We are modeling account table in cassandra with social logins, we chose email as primary key and skinny row implementation. Our cassandra is on version 2.1.6
. Here is table definition:
CREATE TABLE account_by_email (
email_address text,
account_password text,
first_name text,
last_name text,
registered_at timestamp,
roles set<text>,
facebook_id text,
twitter_id text,
linkedin_id text,
password_reset_token blob,
password_reset_token_valid_until timestamp,
profile_image_url text,
PRIMARY KEY (email_address) ) WITH COMMENT='Accounts in system by email.';
This workks fine for email access since we can access fast each account when we know email address which is situation after login.
User has, in addition to email login option to login / signup with social accounts.
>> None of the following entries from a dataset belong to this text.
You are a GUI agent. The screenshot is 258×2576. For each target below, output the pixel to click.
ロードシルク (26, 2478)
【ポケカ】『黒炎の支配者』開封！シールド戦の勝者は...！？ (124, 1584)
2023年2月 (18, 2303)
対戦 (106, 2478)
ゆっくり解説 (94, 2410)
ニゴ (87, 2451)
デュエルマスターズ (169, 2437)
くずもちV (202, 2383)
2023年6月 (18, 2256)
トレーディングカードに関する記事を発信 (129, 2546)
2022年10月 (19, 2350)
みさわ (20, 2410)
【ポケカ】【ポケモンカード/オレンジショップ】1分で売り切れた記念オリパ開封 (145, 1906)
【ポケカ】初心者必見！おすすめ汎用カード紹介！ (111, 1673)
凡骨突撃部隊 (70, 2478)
When social account login is used flow is go to social network, receive social id (facebook, twitter, linkedin) and maybe email and query account table by social id to get full account or just email and continue on using email on each API request.
We currently added indexes on facebook_id
, twitter_id
, linkedin_id
to support this since we are in MVP phase with one node and we chose fats implementation over performance.
What is proper way to model this? Here are couple of suggestions we are thinking of:
- leave index implementation since fetch by social id is happening only on login once (after that email is used)
- have one table for each social id which will hold social id email pair
- have one table for each social id which will hold full account (account can be edited so this will add complexity to update)
- something else?
And another question, is index implementation with high cardinality field (as social id) really that bad when you model access path which happens rarely?